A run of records
- - - -
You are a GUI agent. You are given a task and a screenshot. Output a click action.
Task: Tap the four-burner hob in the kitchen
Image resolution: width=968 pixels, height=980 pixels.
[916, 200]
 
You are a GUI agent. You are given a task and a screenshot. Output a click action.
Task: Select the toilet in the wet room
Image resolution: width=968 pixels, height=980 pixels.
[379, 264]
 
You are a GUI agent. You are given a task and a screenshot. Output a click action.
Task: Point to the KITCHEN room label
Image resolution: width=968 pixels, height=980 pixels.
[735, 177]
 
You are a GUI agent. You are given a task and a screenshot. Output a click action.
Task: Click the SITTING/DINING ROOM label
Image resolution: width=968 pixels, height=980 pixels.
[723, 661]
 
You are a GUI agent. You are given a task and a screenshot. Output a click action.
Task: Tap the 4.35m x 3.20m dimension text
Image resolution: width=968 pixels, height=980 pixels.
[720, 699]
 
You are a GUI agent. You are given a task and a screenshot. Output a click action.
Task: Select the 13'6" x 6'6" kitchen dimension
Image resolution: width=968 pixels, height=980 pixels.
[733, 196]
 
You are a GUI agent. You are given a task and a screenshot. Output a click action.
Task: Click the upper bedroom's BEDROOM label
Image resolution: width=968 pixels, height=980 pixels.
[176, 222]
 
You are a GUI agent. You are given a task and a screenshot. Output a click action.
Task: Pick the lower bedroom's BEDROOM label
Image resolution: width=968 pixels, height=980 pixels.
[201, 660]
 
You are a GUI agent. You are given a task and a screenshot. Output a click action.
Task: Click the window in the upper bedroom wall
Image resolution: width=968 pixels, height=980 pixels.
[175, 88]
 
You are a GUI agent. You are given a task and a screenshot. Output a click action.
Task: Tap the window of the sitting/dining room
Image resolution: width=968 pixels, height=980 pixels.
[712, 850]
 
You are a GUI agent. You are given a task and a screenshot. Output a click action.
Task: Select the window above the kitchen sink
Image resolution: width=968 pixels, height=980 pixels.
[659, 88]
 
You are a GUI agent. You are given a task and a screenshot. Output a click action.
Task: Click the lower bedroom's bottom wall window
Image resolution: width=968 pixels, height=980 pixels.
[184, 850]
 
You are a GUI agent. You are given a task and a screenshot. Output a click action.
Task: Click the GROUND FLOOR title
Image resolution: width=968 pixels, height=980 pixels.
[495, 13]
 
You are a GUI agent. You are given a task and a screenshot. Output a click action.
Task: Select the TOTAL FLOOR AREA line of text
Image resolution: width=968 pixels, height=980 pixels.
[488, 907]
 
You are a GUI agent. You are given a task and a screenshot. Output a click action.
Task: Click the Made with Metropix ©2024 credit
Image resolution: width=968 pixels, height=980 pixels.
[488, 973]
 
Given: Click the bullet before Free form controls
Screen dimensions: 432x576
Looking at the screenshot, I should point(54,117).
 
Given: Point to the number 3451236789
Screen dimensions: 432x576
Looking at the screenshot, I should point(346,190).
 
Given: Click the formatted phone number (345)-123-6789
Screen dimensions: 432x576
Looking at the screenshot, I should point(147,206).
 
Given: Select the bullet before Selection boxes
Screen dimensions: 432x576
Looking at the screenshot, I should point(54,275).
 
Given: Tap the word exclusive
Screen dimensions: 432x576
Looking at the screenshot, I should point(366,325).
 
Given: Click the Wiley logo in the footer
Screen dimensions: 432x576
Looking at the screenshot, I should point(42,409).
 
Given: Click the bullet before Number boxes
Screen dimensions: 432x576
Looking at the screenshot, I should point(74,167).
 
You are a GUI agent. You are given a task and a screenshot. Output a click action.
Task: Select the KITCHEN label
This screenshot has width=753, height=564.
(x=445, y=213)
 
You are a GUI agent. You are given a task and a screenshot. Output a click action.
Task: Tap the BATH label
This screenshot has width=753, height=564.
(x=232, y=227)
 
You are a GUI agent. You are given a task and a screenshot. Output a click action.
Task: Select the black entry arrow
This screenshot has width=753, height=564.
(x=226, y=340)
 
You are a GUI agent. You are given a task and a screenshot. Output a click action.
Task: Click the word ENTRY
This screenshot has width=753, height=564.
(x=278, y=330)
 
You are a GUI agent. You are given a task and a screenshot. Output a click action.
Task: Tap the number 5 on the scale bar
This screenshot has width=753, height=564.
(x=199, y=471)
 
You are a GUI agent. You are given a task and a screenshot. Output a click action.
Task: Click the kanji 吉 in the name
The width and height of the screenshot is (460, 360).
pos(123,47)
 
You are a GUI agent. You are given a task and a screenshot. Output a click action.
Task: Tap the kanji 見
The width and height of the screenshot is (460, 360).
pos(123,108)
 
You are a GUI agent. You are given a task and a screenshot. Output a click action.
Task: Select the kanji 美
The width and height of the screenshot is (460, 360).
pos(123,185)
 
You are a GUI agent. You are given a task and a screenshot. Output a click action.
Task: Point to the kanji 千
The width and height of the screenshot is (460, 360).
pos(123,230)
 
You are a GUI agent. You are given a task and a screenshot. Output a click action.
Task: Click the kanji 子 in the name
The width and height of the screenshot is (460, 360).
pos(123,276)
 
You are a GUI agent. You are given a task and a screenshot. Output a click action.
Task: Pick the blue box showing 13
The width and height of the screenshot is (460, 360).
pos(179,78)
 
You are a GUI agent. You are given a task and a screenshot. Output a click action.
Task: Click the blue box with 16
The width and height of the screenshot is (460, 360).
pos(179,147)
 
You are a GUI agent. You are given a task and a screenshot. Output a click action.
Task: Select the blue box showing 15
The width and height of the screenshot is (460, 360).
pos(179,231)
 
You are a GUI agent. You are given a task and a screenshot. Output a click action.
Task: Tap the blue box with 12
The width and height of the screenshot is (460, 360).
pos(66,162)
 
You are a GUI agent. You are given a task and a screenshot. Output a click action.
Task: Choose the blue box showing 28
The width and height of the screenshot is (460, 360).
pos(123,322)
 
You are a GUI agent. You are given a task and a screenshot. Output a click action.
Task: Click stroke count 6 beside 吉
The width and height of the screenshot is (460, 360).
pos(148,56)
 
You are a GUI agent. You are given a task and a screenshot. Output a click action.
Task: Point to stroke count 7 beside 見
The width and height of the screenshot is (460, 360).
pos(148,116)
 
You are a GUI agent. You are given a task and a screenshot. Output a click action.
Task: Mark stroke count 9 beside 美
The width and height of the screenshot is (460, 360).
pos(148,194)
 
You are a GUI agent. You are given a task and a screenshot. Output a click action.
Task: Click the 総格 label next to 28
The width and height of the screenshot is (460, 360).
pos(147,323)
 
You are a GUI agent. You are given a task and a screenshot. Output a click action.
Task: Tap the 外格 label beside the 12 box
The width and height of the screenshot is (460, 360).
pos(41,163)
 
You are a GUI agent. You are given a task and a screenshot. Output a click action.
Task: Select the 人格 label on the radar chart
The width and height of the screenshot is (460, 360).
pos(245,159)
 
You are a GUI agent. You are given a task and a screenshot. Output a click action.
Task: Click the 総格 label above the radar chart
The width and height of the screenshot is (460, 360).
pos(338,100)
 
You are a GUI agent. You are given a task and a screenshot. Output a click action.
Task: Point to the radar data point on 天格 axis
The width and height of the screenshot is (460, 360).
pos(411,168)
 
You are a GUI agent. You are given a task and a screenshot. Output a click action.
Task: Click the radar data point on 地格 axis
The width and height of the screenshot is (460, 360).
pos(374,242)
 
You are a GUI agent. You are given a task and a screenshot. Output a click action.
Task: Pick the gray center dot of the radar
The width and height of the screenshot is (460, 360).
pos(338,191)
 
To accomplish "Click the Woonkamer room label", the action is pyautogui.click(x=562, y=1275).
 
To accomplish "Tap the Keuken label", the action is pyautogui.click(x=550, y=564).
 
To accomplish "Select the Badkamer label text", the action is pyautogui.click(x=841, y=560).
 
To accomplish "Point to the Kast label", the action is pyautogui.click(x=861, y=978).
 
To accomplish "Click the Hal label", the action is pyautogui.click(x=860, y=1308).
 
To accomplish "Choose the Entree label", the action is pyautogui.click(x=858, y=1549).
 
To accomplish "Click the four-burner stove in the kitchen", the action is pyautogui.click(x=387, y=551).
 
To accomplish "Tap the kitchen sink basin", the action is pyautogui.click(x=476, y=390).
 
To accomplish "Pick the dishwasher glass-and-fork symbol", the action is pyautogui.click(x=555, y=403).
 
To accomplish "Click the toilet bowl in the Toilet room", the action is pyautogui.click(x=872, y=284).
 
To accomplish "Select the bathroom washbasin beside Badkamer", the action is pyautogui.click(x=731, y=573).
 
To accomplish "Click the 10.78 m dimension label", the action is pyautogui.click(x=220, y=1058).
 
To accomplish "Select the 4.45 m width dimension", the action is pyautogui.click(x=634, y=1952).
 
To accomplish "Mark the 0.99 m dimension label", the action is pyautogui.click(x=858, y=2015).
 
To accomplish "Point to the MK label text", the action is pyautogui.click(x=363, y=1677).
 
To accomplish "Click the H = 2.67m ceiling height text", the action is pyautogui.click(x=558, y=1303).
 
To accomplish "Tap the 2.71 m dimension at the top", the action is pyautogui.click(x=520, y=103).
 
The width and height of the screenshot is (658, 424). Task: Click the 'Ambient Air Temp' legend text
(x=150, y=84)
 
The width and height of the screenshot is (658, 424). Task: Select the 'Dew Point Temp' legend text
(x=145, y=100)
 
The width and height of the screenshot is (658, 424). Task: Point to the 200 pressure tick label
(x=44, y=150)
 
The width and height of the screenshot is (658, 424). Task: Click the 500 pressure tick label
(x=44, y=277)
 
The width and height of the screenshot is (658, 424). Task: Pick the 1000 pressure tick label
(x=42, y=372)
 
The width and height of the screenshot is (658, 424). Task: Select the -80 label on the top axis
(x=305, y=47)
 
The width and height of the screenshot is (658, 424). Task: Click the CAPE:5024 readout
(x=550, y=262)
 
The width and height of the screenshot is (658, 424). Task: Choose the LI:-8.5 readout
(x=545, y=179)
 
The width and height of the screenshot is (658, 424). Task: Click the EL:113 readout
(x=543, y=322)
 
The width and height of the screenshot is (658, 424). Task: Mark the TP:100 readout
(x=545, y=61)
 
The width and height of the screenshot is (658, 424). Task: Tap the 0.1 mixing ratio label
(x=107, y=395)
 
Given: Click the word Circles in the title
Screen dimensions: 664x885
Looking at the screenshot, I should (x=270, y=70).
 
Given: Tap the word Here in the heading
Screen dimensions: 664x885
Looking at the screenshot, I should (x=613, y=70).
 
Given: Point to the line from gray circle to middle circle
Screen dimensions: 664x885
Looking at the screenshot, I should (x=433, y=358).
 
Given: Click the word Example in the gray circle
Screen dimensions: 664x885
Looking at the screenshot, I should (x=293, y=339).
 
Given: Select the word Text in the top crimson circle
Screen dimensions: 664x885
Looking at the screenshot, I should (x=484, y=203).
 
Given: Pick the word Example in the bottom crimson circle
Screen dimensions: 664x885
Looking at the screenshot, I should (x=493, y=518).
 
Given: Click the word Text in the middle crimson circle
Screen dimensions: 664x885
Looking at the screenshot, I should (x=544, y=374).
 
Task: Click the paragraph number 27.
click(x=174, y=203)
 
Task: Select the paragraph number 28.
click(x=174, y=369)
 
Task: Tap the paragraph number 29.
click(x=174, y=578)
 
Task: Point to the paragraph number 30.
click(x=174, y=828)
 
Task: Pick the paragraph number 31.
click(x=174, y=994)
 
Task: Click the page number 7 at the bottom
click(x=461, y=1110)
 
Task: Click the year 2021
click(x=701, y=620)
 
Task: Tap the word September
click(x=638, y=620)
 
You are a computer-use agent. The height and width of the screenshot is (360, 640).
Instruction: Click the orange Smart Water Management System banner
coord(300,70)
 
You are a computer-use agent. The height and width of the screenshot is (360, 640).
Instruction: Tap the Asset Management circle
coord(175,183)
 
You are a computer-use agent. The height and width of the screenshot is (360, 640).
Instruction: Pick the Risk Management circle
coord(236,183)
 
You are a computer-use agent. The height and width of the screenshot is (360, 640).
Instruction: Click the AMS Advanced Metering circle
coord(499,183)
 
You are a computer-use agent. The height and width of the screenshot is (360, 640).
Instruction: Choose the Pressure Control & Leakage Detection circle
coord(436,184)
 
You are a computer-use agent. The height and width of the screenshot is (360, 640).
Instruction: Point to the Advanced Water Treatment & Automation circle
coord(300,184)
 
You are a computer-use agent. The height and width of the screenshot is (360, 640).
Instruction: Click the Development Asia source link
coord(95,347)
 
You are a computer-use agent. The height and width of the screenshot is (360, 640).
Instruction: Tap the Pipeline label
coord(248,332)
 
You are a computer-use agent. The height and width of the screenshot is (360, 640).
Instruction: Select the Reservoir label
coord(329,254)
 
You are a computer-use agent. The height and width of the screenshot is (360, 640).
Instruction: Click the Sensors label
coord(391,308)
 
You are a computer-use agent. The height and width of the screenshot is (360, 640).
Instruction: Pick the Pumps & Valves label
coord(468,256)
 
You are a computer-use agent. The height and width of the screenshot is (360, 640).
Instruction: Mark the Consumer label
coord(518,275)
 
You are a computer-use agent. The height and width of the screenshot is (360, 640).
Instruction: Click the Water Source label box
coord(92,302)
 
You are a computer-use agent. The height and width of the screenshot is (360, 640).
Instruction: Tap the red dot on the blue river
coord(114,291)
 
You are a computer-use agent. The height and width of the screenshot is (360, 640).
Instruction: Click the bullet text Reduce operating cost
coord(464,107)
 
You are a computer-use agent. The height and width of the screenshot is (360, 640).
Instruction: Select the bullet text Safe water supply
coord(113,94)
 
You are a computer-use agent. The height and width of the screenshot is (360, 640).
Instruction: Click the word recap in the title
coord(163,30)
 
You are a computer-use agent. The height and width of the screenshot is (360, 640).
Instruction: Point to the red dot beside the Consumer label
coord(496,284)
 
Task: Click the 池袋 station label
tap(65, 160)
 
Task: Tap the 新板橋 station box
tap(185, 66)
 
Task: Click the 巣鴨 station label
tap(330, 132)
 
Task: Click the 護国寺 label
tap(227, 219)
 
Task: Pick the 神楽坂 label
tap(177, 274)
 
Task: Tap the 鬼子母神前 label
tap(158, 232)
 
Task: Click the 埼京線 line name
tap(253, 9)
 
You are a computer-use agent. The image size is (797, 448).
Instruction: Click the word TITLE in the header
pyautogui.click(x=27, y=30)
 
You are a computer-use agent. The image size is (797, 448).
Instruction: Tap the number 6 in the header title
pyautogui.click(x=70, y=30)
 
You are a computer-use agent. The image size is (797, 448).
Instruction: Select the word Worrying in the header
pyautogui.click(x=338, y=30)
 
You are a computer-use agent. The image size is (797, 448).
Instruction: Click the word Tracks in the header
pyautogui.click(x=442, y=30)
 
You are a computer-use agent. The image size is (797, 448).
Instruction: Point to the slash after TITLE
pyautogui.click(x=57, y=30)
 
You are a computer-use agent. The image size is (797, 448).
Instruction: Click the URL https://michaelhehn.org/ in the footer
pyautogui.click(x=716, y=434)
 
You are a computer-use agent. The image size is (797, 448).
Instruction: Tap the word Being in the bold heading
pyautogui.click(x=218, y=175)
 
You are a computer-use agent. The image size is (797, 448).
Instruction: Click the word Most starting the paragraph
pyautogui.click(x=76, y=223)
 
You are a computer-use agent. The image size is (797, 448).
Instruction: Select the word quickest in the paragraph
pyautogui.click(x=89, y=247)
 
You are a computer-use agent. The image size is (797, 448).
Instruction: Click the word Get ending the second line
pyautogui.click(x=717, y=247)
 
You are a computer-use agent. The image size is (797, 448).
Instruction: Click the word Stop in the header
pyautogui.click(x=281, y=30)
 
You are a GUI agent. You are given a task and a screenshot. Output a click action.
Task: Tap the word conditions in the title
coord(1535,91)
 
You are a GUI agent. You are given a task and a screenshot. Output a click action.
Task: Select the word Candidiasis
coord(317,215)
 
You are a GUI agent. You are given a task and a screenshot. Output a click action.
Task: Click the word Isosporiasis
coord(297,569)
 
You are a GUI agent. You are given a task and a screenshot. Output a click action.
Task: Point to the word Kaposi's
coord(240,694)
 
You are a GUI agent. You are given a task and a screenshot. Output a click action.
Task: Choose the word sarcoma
- - - -
GIVEN REQUEST. Can you extract the lines from the one containing "the EL:113 readout" through the one containing "(x=107, y=395)", copying them unchanged?

RESULT OF THE EXERCISE.
The width and height of the screenshot is (658, 424). Task: Click the EL:113 readout
(x=543, y=322)
 
The width and height of the screenshot is (658, 424). Task: Mark the TP:100 readout
(x=545, y=61)
 
The width and height of the screenshot is (658, 424). Task: Tap the 0.1 mixing ratio label
(x=107, y=395)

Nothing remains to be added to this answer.